__SOURCE DATA__
━━━━
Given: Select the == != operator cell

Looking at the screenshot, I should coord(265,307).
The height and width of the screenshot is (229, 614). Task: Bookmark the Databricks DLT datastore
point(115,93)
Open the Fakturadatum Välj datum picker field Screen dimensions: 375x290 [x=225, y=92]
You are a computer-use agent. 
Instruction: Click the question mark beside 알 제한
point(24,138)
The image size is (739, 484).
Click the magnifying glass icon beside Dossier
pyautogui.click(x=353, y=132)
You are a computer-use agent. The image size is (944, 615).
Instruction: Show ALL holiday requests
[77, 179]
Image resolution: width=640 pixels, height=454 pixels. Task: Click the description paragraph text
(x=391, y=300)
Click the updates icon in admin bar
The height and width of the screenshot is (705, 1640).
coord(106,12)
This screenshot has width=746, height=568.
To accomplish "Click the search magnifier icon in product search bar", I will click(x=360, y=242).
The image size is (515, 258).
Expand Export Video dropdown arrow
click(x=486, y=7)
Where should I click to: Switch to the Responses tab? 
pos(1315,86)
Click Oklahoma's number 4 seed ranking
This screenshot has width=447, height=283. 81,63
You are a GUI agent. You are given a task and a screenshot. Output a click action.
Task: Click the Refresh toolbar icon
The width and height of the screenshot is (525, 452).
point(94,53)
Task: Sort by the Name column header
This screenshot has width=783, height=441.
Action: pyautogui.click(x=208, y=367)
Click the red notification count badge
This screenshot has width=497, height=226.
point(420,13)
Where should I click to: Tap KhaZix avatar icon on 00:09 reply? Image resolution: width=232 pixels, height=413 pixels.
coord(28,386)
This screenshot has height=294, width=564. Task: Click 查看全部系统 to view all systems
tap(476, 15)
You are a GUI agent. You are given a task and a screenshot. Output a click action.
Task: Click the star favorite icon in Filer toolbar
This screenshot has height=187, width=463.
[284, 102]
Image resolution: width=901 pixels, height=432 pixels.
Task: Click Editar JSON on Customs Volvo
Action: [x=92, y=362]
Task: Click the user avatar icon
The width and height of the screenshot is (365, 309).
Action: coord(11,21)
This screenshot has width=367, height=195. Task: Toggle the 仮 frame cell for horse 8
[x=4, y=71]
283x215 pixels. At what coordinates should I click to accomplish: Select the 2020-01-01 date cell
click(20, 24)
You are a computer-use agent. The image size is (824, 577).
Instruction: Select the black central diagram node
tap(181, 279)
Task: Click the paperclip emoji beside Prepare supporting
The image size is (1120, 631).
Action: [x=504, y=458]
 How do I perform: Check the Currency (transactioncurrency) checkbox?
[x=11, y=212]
━━━━
With the line that contains "You are a computer-use agent. The image size is (824, 577)." as the start, output every line through the end of the entries exactly. Add no other lines.

You are a computer-use agent. The image size is (824, 577).
Instruction: Select the black central diagram node
tap(181, 279)
Task: Click the paperclip emoji beside Prepare supporting
The image size is (1120, 631).
Action: [x=504, y=458]
 How do I perform: Check the Currency (transactioncurrency) checkbox?
[x=11, y=212]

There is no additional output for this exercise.